What you need to do> Give back the full data character for character.

Stored items>
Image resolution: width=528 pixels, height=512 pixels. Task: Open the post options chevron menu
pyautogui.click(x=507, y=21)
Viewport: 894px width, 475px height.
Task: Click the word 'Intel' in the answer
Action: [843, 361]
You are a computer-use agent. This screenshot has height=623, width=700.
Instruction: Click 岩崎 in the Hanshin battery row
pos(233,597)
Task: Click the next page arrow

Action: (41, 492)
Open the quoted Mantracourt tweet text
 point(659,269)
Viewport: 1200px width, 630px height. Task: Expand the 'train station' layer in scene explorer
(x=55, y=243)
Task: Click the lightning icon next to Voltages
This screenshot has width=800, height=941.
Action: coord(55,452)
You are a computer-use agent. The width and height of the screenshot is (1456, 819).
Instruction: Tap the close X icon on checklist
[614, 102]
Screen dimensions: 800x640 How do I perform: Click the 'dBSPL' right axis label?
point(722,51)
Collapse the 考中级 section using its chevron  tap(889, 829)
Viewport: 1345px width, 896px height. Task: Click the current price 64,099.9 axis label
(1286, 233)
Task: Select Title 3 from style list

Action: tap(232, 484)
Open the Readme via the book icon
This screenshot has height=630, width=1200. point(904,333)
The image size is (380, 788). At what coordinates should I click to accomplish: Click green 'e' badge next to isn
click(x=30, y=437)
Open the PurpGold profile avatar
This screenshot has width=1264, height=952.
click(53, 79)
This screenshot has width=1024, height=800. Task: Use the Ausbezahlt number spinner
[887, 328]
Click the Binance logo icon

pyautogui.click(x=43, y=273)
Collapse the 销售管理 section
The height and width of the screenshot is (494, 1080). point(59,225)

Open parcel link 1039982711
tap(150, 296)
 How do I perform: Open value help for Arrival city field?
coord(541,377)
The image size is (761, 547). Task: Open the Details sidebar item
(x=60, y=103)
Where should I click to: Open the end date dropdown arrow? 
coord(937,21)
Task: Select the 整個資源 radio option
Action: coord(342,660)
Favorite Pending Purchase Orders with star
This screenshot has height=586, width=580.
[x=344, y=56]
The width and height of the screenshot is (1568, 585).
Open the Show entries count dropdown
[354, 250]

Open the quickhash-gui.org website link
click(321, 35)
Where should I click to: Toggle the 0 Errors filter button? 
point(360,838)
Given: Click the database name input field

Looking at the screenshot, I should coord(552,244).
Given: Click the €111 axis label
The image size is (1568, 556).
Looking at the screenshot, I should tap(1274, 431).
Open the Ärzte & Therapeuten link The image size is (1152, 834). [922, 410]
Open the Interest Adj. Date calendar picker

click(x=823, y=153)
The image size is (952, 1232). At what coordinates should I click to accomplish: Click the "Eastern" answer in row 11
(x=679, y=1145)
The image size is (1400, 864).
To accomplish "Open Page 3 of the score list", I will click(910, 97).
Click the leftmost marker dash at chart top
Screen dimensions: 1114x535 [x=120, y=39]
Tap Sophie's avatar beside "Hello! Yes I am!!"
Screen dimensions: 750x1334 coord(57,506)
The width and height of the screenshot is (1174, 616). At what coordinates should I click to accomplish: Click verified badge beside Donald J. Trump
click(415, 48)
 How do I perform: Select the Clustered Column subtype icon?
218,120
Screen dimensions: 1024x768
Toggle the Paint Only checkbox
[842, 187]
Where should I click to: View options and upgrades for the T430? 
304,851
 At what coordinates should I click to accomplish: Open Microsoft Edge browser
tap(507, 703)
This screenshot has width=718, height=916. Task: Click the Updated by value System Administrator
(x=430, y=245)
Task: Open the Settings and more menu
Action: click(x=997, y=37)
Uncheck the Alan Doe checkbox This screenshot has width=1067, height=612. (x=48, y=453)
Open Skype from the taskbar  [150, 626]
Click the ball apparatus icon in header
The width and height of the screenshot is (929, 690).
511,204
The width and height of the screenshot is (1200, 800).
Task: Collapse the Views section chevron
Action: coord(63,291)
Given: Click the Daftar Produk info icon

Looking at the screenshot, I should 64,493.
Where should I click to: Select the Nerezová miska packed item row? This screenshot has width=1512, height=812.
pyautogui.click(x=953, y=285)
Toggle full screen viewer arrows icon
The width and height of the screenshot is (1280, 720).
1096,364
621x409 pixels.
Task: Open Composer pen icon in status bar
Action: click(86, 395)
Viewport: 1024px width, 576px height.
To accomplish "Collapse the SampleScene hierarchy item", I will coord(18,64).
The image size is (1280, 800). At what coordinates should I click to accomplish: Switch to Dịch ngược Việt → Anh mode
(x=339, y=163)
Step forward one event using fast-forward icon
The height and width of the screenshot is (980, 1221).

Answer for the task>
Image resolution: width=528 pixels, height=512 pixels. Task: Open the post options chevron menu
pyautogui.click(x=507, y=21)
Viewport: 894px width, 475px height.
Task: Click the word 'Intel' in the answer
Action: [843, 361]
You are a computer-use agent. This screenshot has height=623, width=700.
Instruction: Click 岩崎 in the Hanshin battery row
pos(233,597)
Task: Click the next page arrow

Action: (41, 492)
Open the quoted Mantracourt tweet text
 point(659,269)
Viewport: 1200px width, 630px height. Task: Expand the 'train station' layer in scene explorer
(x=55, y=243)
Task: Click the lightning icon next to Voltages
This screenshot has width=800, height=941.
Action: coord(55,452)
You are a computer-use agent. The width and height of the screenshot is (1456, 819).
Instruction: Tap the close X icon on checklist
[614, 102]
Screen dimensions: 800x640 How do I perform: Click the 'dBSPL' right axis label?
point(722,51)
Collapse the 考中级 section using its chevron  tap(889, 829)
Viewport: 1345px width, 896px height. Task: Click the current price 64,099.9 axis label
(1286, 233)
Task: Select Title 3 from style list

Action: tap(232, 484)
Open the Readme via the book icon
This screenshot has height=630, width=1200. point(904,333)
The image size is (380, 788). At what coordinates should I click to accomplish: Click green 'e' badge next to isn
click(x=30, y=437)
Open the PurpGold profile avatar
This screenshot has width=1264, height=952.
click(53, 79)
This screenshot has width=1024, height=800. Task: Use the Ausbezahlt number spinner
[887, 328]
Click the Binance logo icon

pyautogui.click(x=43, y=273)
Collapse the 销售管理 section
The height and width of the screenshot is (494, 1080). point(59,225)

Open parcel link 1039982711
tap(150, 296)
 How do I perform: Open value help for Arrival city field?
coord(541,377)
The image size is (761, 547). Task: Open the Details sidebar item
(x=60, y=103)
Where should I click to: Open the end date dropdown arrow? 
coord(937,21)
Task: Select the 整個資源 radio option
Action: coord(342,660)
Favorite Pending Purchase Orders with star
This screenshot has height=586, width=580.
[x=344, y=56]
The width and height of the screenshot is (1568, 585).
Open the Show entries count dropdown
[354, 250]

Open the quickhash-gui.org website link
click(321, 35)
Where should I click to: Toggle the 0 Errors filter button? 
point(360,838)
Given: Click the database name input field

Looking at the screenshot, I should coord(552,244).
Given: Click the €111 axis label
The image size is (1568, 556).
Looking at the screenshot, I should tap(1274, 431).
Open the Ärzte & Therapeuten link The image size is (1152, 834). [922, 410]
Open the Interest Adj. Date calendar picker

click(x=823, y=153)
The image size is (952, 1232). At what coordinates should I click to accomplish: Click the "Eastern" answer in row 11
(x=679, y=1145)
The image size is (1400, 864).
To accomplish "Open Page 3 of the score list", I will click(910, 97).
Click the leftmost marker dash at chart top
Screen dimensions: 1114x535 [x=120, y=39]
Tap Sophie's avatar beside "Hello! Yes I am!!"
Screen dimensions: 750x1334 coord(57,506)
The width and height of the screenshot is (1174, 616). At what coordinates should I click to accomplish: Click verified badge beside Donald J. Trump
click(415, 48)
 How do I perform: Select the Clustered Column subtype icon?
218,120
Screen dimensions: 1024x768
Toggle the Paint Only checkbox
[842, 187]
Where should I click to: View options and upgrades for the T430? 
304,851
 At what coordinates should I click to accomplish: Open Microsoft Edge browser
tap(507, 703)
This screenshot has width=718, height=916. Task: Click the Updated by value System Administrator
(x=430, y=245)
Task: Open the Settings and more menu
Action: click(x=997, y=37)
Uncheck the Alan Doe checkbox This screenshot has width=1067, height=612. (x=48, y=453)
Open Skype from the taskbar  [150, 626]
Click the ball apparatus icon in header
The width and height of the screenshot is (929, 690).
511,204
The width and height of the screenshot is (1200, 800).
Task: Collapse the Views section chevron
Action: coord(63,291)
Given: Click the Daftar Produk info icon

Looking at the screenshot, I should 64,493.
Where should I click to: Select the Nerezová miska packed item row? This screenshot has width=1512, height=812.
pyautogui.click(x=953, y=285)
Toggle full screen viewer arrows icon
The width and height of the screenshot is (1280, 720).
1096,364
621x409 pixels.
Task: Open Composer pen icon in status bar
Action: click(86, 395)
Viewport: 1024px width, 576px height.
To accomplish "Collapse the SampleScene hierarchy item", I will coord(18,64).
The image size is (1280, 800). At what coordinates should I click to accomplish: Switch to Dịch ngược Việt → Anh mode
(x=339, y=163)
Step forward one event using fast-forward icon
The height and width of the screenshot is (980, 1221).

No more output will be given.